Es werden immer noch neue, griechische Handschriften gefunden. Eine vollständige, kritische Ausgabe der vielen Handschriften der Septuaginta gibt es daher bis heute nicht. Wer herausfinden will, welche dieser Texte die besten Rückschlüsse auf den Urtext bieten, muss sehr viel analysieren und vergleichen. Diese Forschungsarbeit können nur wenige Expertinnen und Experten leisten.

Die Septuaginta-Fachtagung findet in diesem Jahr zum 9. Mal in Wuppertal statt. Warum hat die Kirchliche Hochschule eine solche Anziehungskraft entwickelt?
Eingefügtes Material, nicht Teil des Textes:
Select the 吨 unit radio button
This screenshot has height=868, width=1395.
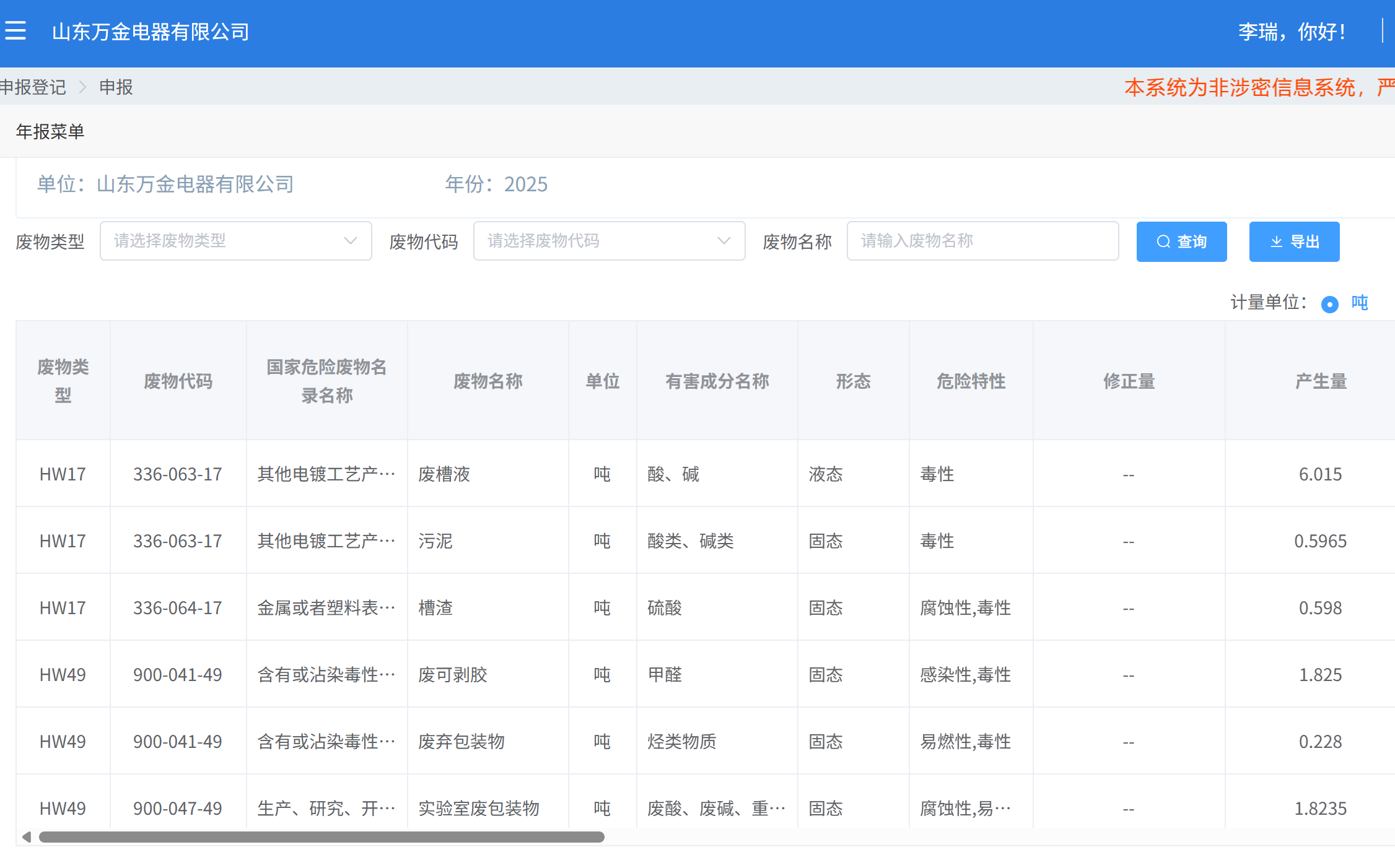[1329, 304]
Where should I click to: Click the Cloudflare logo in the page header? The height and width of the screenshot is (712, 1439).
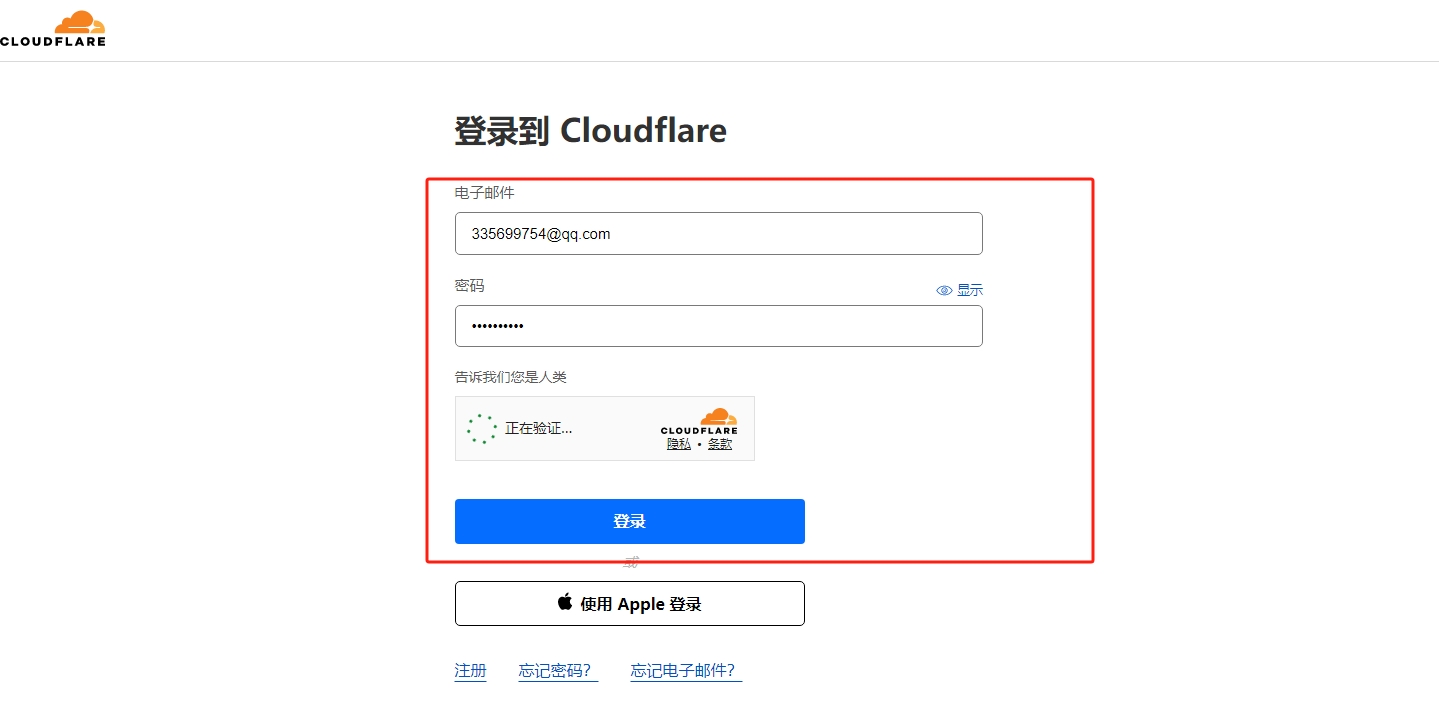click(53, 29)
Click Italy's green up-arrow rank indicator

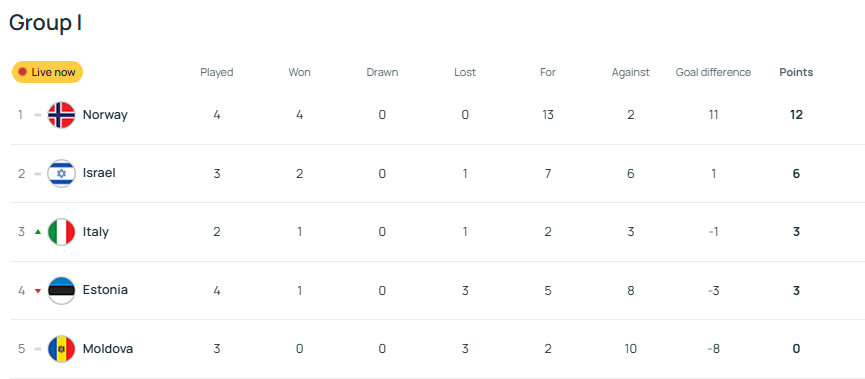pyautogui.click(x=38, y=232)
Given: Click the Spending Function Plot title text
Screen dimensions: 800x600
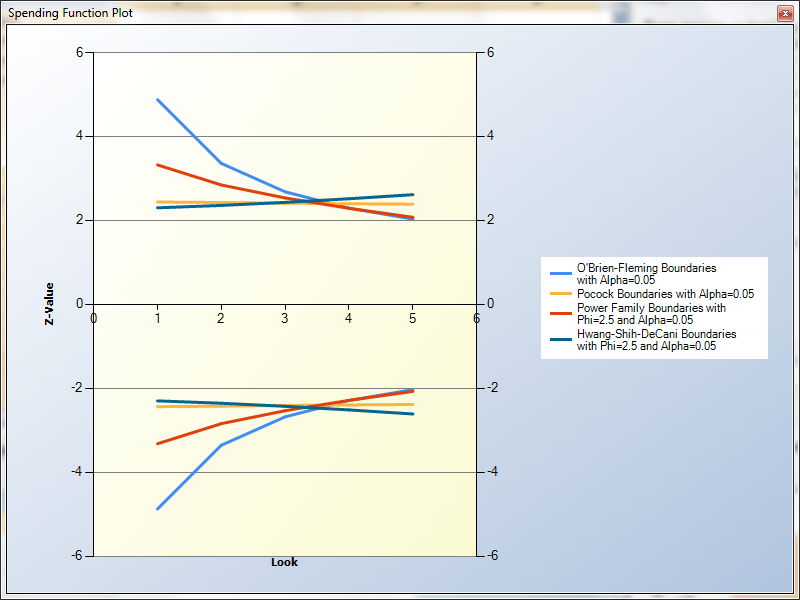Looking at the screenshot, I should 70,13.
Die beiden Lehrstühle für Altes und Neues Testament haben sich viele Jahre lang auf die Septuaginta-Forschung konzentriert. Sie haben das große Projekt ins Leben gerufen, mit vielen anderen Expertinnen und Experten das griechische Alte Testament in Deutsche zu übersetzen. Aus „Septuaginta Deutsch“ ist eine ganze Reihe Handbücher entstanden, die den Zugang zu diesen Texten für Studierende und andere Interessierte erheblich erleichtert. Und nicht zuletzt hat die KiHo einen sehr schönen Campus. Die Teilnehmenden kommen ganz einfach gerne hierhin.
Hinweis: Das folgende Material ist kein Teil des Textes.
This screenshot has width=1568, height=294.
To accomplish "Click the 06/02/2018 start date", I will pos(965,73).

An der Tagung nehmen unter anderem rund 30 Referentinnen und Referenten aus dem europäischen Ausland, zudem aus Israel, Südafrika, Korea und Kanada teil. Insgesamt sieht das Programm rund 50 Vorträge vor. Wo sehen Sie die Höhepunkte?

Mit Spannung erwarte ich den Vortrag von Prof‘in. Dr. Sabine Müller, einer Expertin für Alte Geschichte von der Universität Marburg. Mit ihr wir wollen wir besser verstehen, wie die Septuaginta durch die hellenistische Geschichtsschreibung beeinflusst wurde. Wie sich die Septuaginta mit den Mitteln der modernen Erzähltheorie deuten lässt, werde ich in dem Vortrag beleuchten, den ich gemeinsam mit dem Germanisten Prof. Dr. Matías Martínez von der Bergischen Universität Wuppertal halte. Ganz besonders freue ich mich Prof. Dr. Emanuel Tov vom bibelwissenschaftlichen Institut der Hebräischen Universität in Jerusalem wiederzusehen und seinen Vortrag zu hören. Im Alter von 83 Jahren ist er in diesem Jahr zum neunten Mal in Wuppertal dabei.

Die Synode der Ev. Kirche im Rheinland hat im Februar dieses Jahres beschlossen, die KiHo Wuppertal zum 31. März 2027 zu schließen. Wird es eine nächste Septuaginta-Fachtagung geben?

Die nächste Septuaginta-Fachtagung findet 2027 in Wittenberg statt. Frank Ueberschaer, Professor für Altes Testament an der Theologischen Fakultät an der Universität Halle / Wittenberg, wird den Staffelstab übernehmen. Die Septuaginta-Tagungen werden jenseits von Wuppertal eine Fortsetzung finden.